◆ **Work order**
Could you retype only the lines from the one containing "This screenshot has width=1020, height=778." through the final line of the entries, both included, skipping any images?

== Data shown ==

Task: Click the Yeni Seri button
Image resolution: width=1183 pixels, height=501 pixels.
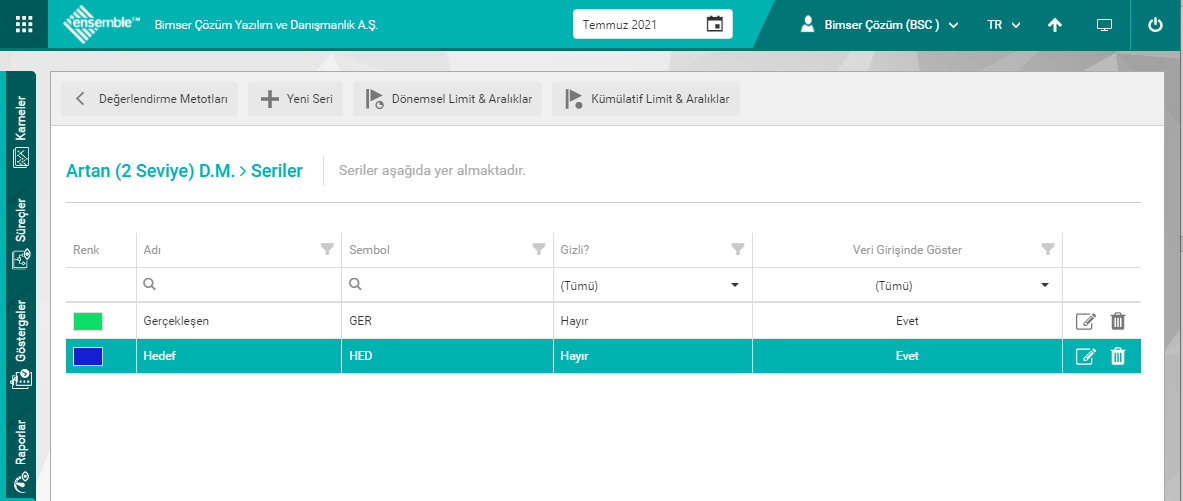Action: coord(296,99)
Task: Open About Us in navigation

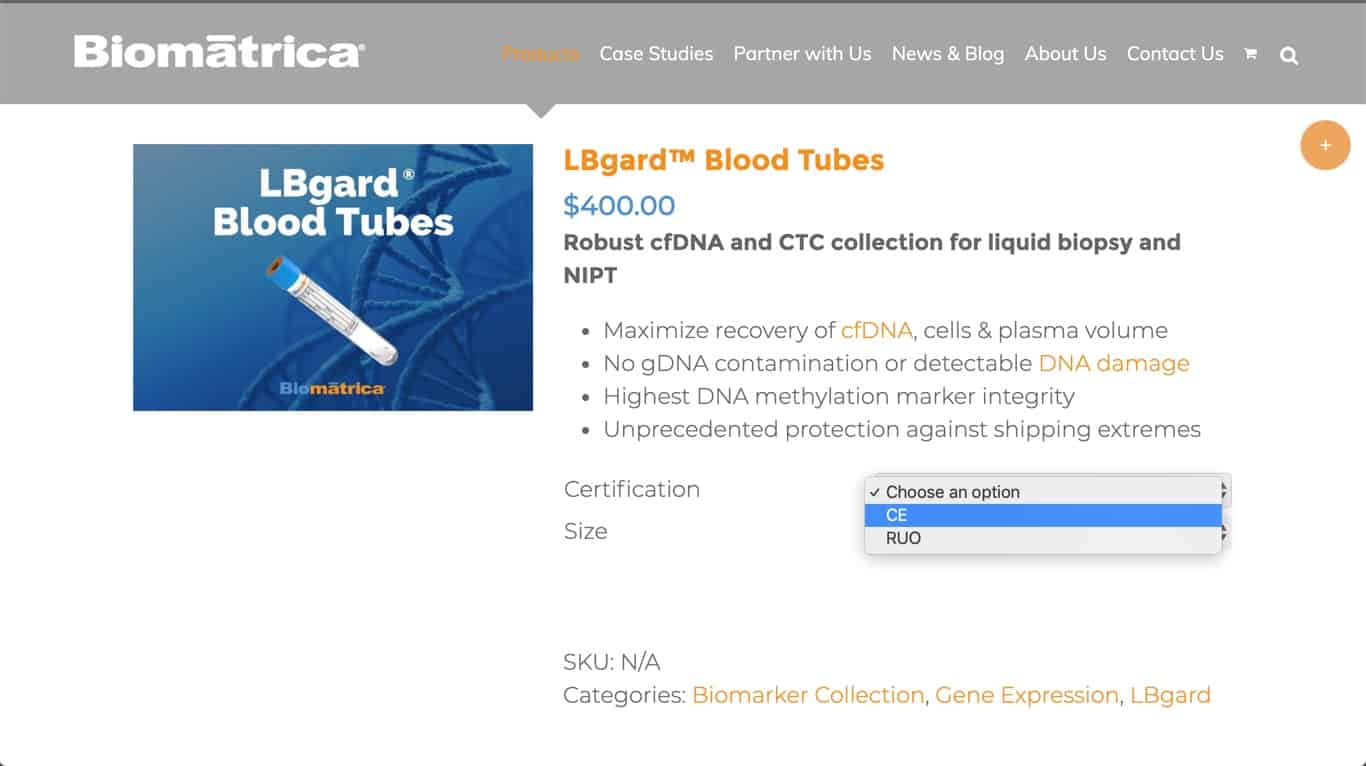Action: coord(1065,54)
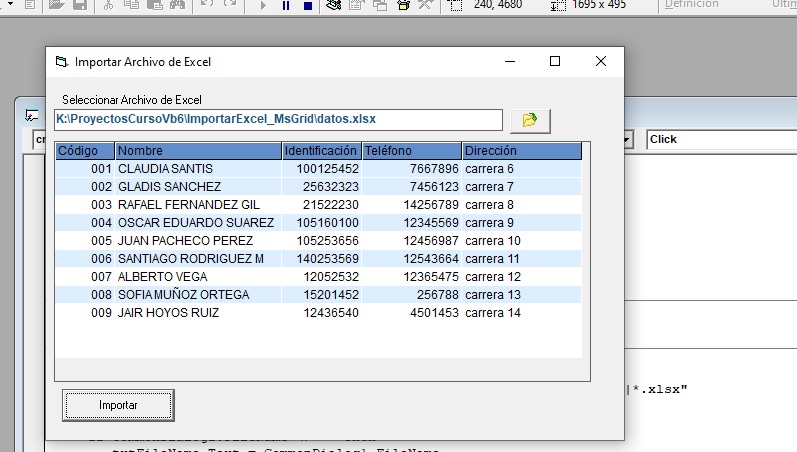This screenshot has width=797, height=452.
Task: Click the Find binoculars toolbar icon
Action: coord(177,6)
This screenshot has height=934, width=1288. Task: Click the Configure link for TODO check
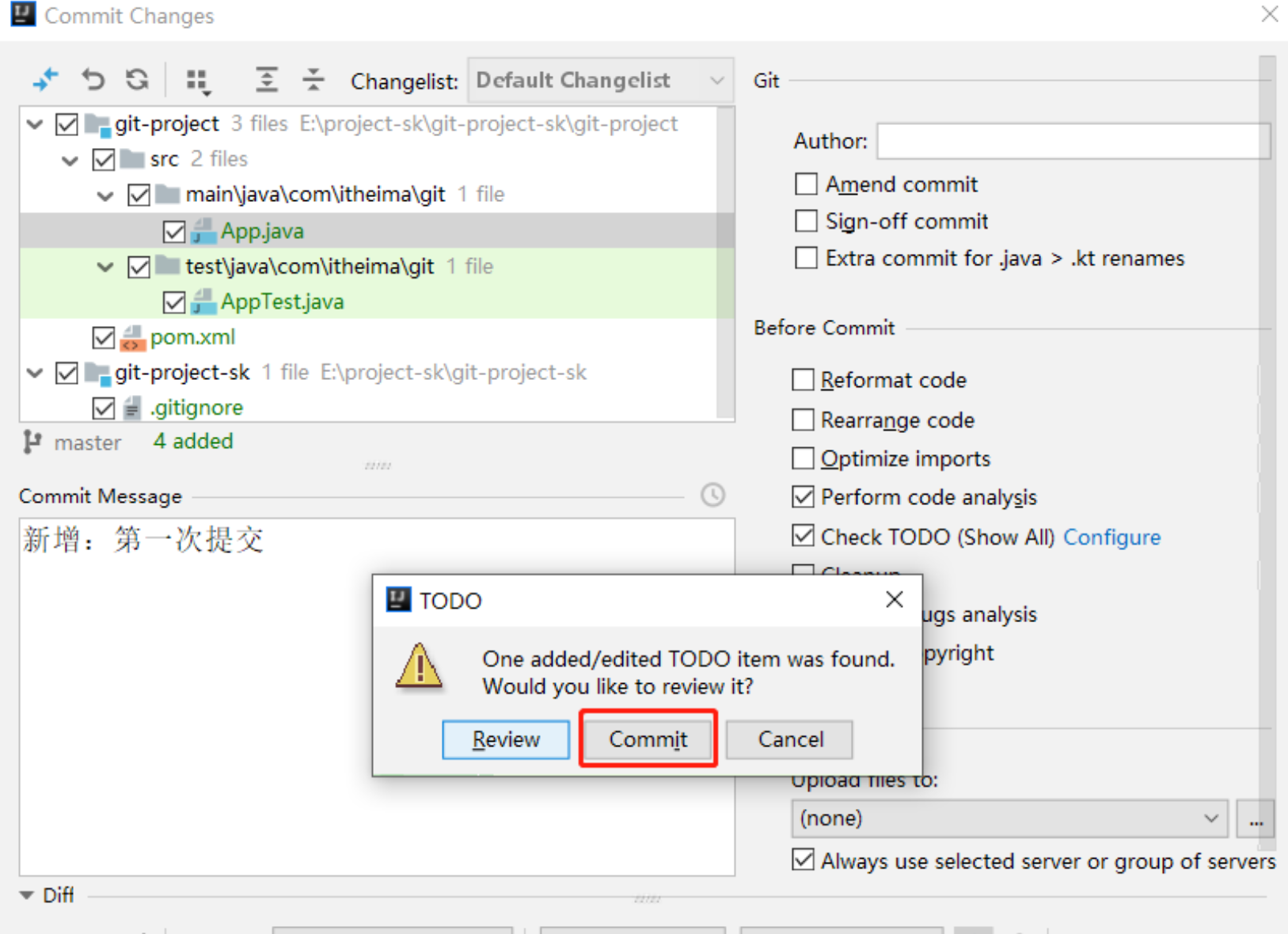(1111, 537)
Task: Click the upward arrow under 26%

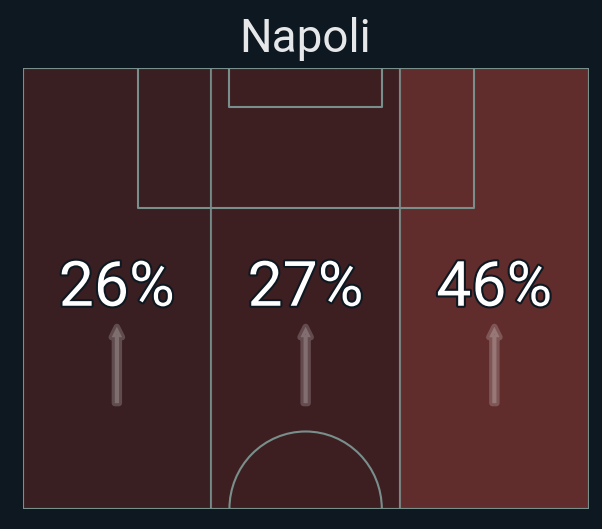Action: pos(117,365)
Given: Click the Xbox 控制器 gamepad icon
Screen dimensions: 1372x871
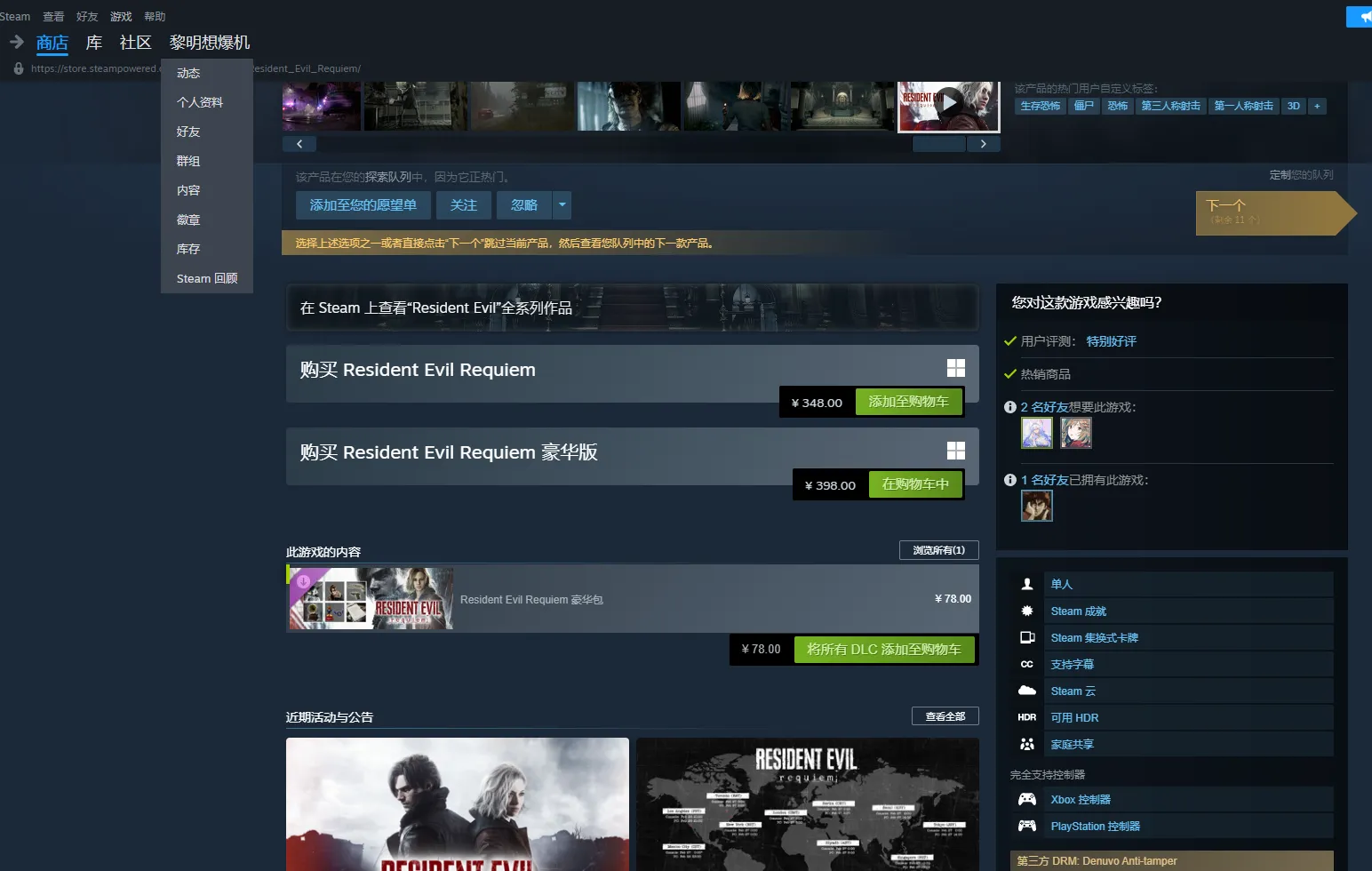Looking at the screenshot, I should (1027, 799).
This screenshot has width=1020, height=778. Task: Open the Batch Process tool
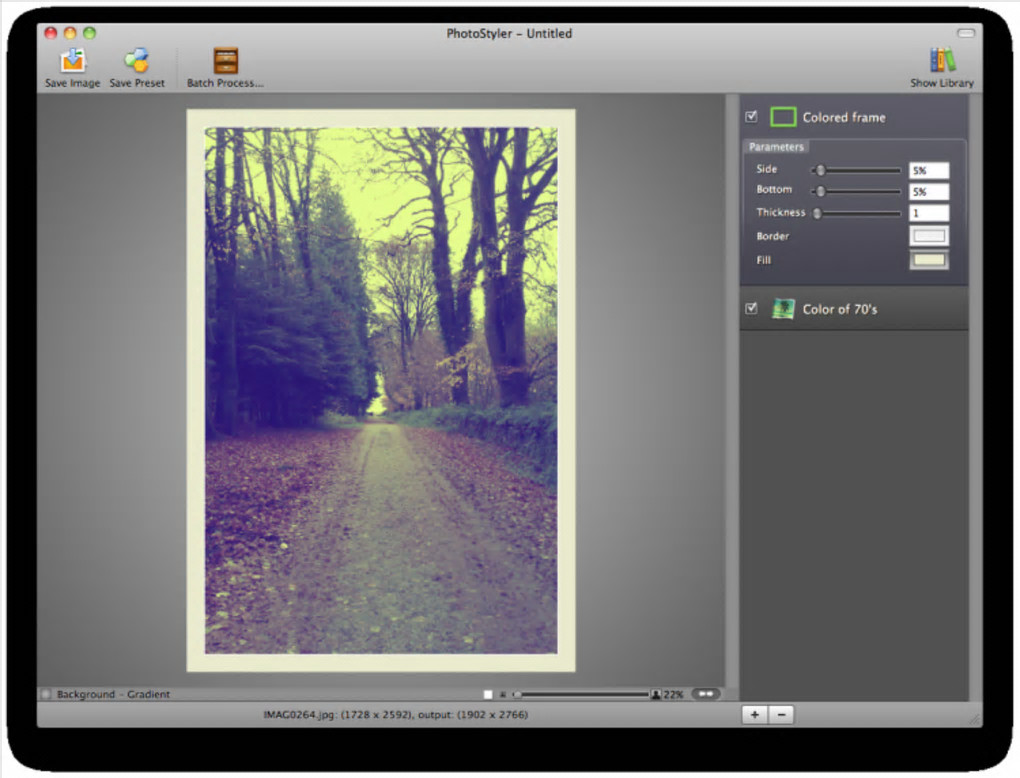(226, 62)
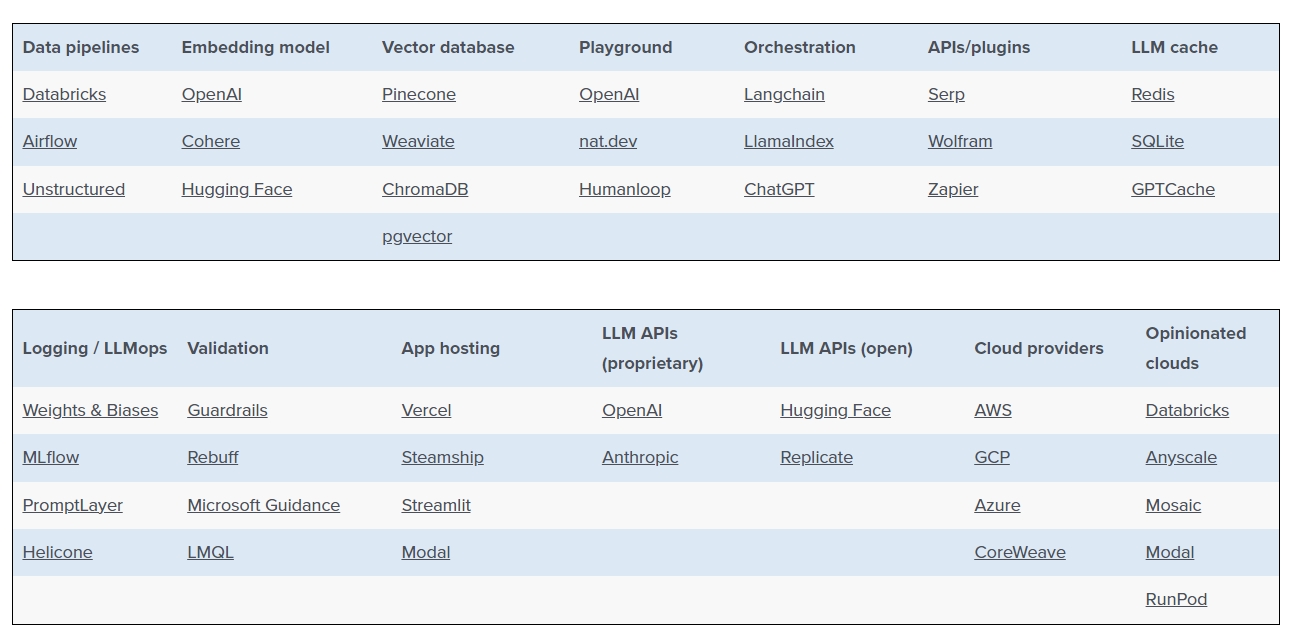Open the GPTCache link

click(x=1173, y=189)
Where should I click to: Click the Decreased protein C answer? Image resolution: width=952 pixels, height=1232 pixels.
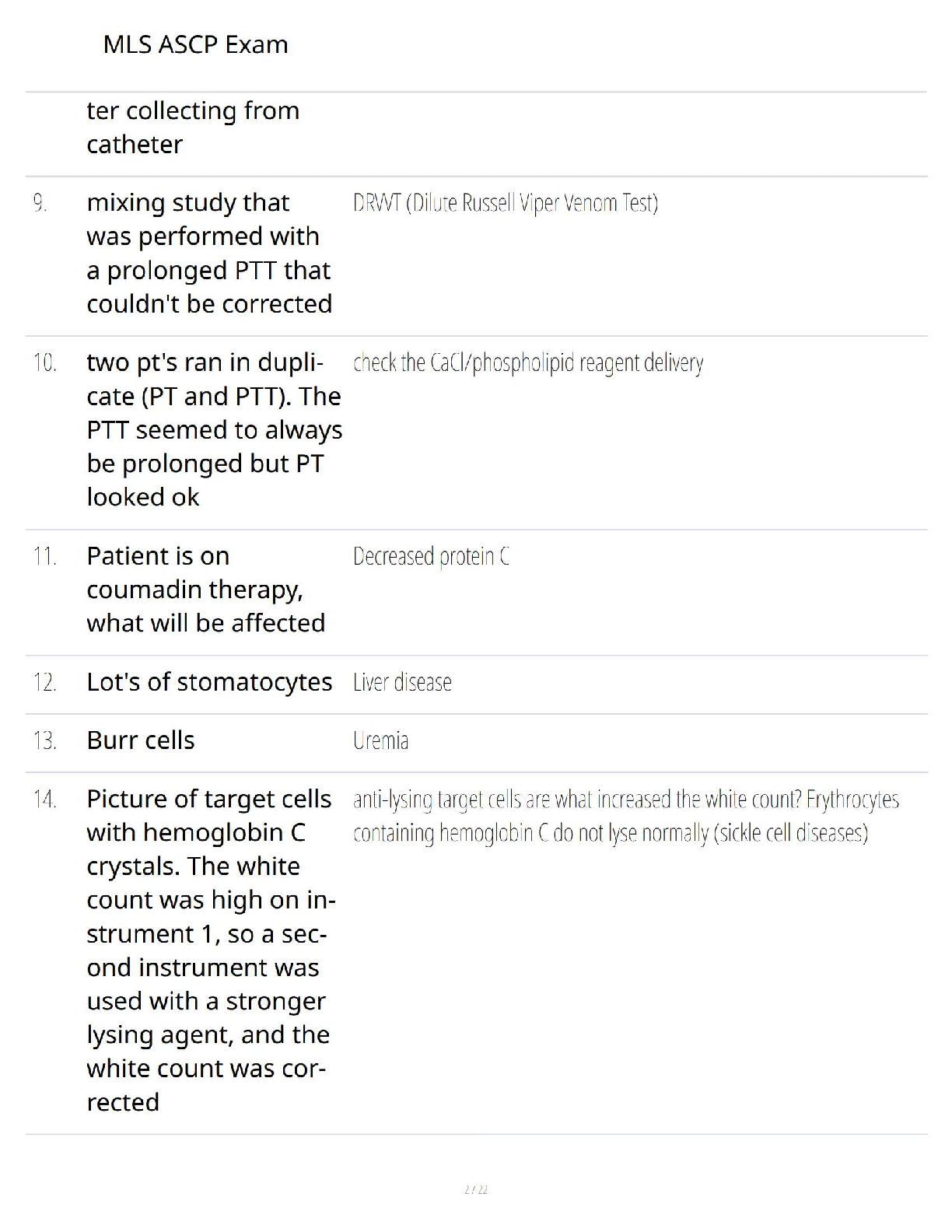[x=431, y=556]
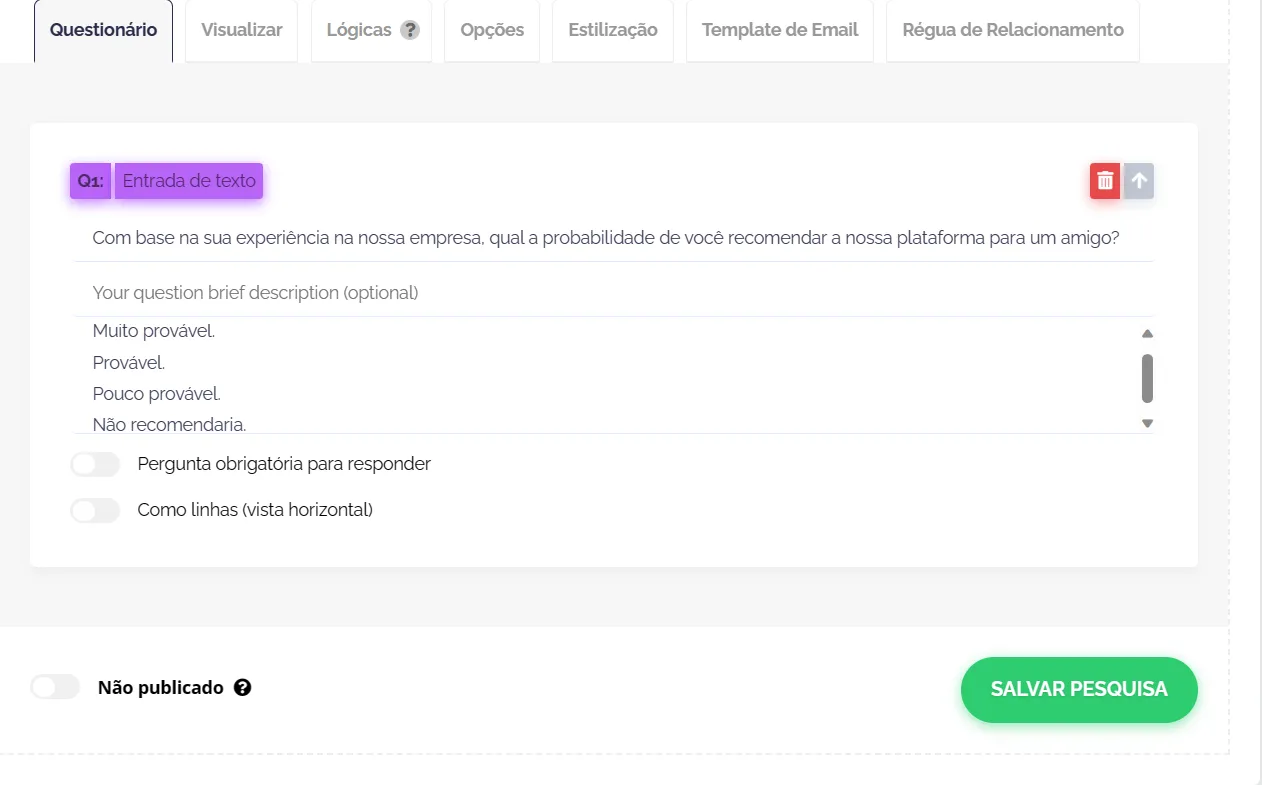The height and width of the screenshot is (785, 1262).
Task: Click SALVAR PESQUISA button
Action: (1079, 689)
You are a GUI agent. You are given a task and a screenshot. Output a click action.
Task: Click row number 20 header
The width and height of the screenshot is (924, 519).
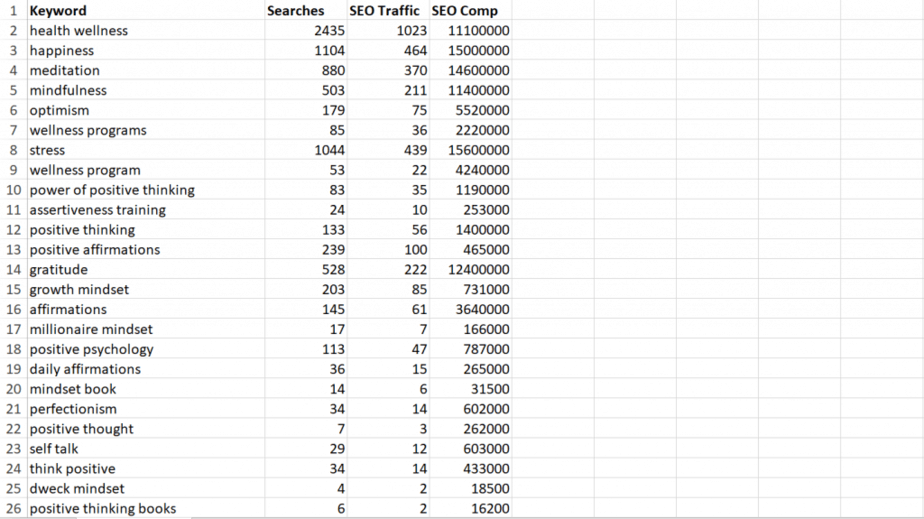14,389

===

◆ **Answer for the task**
This screenshot has width=1020, height=778. Task: Open the Batch Process tool
(226, 62)
Open the GPTCache link

click(x=1173, y=189)
Where should I click to: Click the Decreased protein C answer? Image resolution: width=952 pixels, height=1232 pixels.
[x=431, y=556]
The height and width of the screenshot is (785, 1262).
Task: Click SALVAR PESQUISA button
Action: (1079, 689)
You are a GUI agent. You are given a task and a screenshot. Output a click action.
Task: Click row number 20 header
The width and height of the screenshot is (924, 519).
14,389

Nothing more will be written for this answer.